Take it from Snee: We’re losing the 2010 war

There’s a war for our future going on right now.

It encompasses Afghanistan and Iraq, Russia and former members of the Eastern Bloc and even red and blue state alike (well, more blue state, really).

We are closer to returning to the Dark Ages than ever before, a time when years were referred to by the thousands. If we enter the next decade with the same mindset, everything we fought for the past 2,000 years will be for naught.

We talked about this before. Now it’s October, the beginning of the holiday season. As of midnight, January 1st, the pronunciation of 2010 and the fate of our children’s children will be settled.

And we’re already being dragged behind by notorious terrorist Roland Emmerich.

16 seconds in: “on the 21st of December, Two-thousand-twelve.”

Not only is Roland Emmerich making another disaster porn film about the end of the world, striking yet another blow against famous U.S. landmarks and average cinema quality ratings, but he’s also destroying the future that could be: the future that begins in “Twenty-Ten.”

Ham-fisted.Do you think Emmerich, master of ham-fisted emotional metaphors, would not intend his film’s world-ending apocalypse to illustrate the death of our own? He once killed aliens with a computer virus designed on a Macintosh by Jeff Goldblum. This is a man that hates you, PCs, aliens, H.G. Wells and bacteria.

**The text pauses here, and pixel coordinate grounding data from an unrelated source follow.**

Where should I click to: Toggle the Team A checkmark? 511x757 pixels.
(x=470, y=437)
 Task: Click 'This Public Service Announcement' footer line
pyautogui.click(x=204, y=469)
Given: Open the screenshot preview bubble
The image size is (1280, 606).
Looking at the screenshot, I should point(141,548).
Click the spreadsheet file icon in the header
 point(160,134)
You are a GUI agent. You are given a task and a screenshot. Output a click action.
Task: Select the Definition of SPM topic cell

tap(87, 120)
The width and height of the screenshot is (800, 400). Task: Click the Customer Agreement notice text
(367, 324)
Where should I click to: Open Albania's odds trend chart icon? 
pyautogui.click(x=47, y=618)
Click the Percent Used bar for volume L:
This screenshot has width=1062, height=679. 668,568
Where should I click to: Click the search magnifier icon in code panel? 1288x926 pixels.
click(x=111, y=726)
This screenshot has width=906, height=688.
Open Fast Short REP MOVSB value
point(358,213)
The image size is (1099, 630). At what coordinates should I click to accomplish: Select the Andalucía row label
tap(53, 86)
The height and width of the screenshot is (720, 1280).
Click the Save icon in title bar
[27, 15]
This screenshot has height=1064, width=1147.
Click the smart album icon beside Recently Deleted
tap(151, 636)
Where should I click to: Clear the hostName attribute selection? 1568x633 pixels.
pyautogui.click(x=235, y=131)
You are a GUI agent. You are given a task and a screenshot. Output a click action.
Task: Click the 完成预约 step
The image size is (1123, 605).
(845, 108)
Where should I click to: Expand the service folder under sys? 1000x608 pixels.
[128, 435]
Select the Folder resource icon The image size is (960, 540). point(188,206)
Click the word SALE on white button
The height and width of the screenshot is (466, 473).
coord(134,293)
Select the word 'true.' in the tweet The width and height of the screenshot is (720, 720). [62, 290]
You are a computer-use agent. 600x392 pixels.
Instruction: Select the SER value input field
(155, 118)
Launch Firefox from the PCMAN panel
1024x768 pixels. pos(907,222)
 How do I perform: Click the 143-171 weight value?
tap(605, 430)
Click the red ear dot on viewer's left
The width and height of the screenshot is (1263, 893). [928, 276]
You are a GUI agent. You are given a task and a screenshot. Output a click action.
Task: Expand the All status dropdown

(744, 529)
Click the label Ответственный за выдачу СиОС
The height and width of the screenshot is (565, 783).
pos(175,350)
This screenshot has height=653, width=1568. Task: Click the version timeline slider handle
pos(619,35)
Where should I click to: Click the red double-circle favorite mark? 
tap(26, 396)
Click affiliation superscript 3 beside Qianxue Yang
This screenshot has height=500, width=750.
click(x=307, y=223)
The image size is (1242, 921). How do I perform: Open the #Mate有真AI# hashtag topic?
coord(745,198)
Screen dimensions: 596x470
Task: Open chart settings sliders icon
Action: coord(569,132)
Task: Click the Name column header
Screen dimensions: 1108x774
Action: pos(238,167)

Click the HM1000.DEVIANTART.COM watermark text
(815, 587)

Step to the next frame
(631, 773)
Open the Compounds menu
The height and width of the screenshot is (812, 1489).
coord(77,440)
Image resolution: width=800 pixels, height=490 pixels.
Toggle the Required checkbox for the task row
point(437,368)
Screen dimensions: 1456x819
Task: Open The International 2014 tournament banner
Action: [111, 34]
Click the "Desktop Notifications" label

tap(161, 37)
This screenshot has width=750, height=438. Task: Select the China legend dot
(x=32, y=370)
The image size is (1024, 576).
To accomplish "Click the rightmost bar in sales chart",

You’re probably thinking, “Oh, it’s just a movie. It won’t harm anything.”

And you’re right. It’s just a movie.

A movie that was timed precisely with the holiday movie season as noted above. You know what’s happening on November 13? Nothing. It’s the lull before Thanksgiving weekend when you’re already thinking about travel plans and Christmas presents.

Fun Fact: The average human can only think two holidays in advance.

You can plan a Halloween costume and a Thanksgiving hypoallergenic alternative meal, but not what card to get for your coworkers for Christmas. You can plan Christmas travel and who to kiss on New Year’s, but not the Valentine’s Day present. You can plan where to drink for St. Patrick’s and what tree to plant for Arbor Day, but not decide whether you’ll visit the American Legion or VFW for Memorial Day.

But the seed’s been subconsciously planted because you’re not even thinking about New Year’s yet. Admit it: you haven’t even considered Christmas yet because we’re not past Halloween.

Then, pow! It’s New Year’s planning time (right after Thanksgiving’s over), and it’s too late. You’ve already heard it pronounced “two-thousand-twelve,” which means that–naturally–two-thousand-ten is just around the corner.

The future is in our hands, people.

If we allow the “two-thousand-ten” future to exist, then Roland Emmerich and the Mayans will be right, laughing as the world ends in 2012.

Or, with the technological advances that will occur in the two years following Twenty-Ten, we can defeat the 2012 prophesy and live in peace … until the robot apocalypse. (But that’s another story.)

This isn’t a time for complacency. It’s a time for correction. If you hear someone say “two-thousand-ten,” correct them. If you hear it spoken in the media, write a letter and send me the link. If you are reading this, you are the resistance.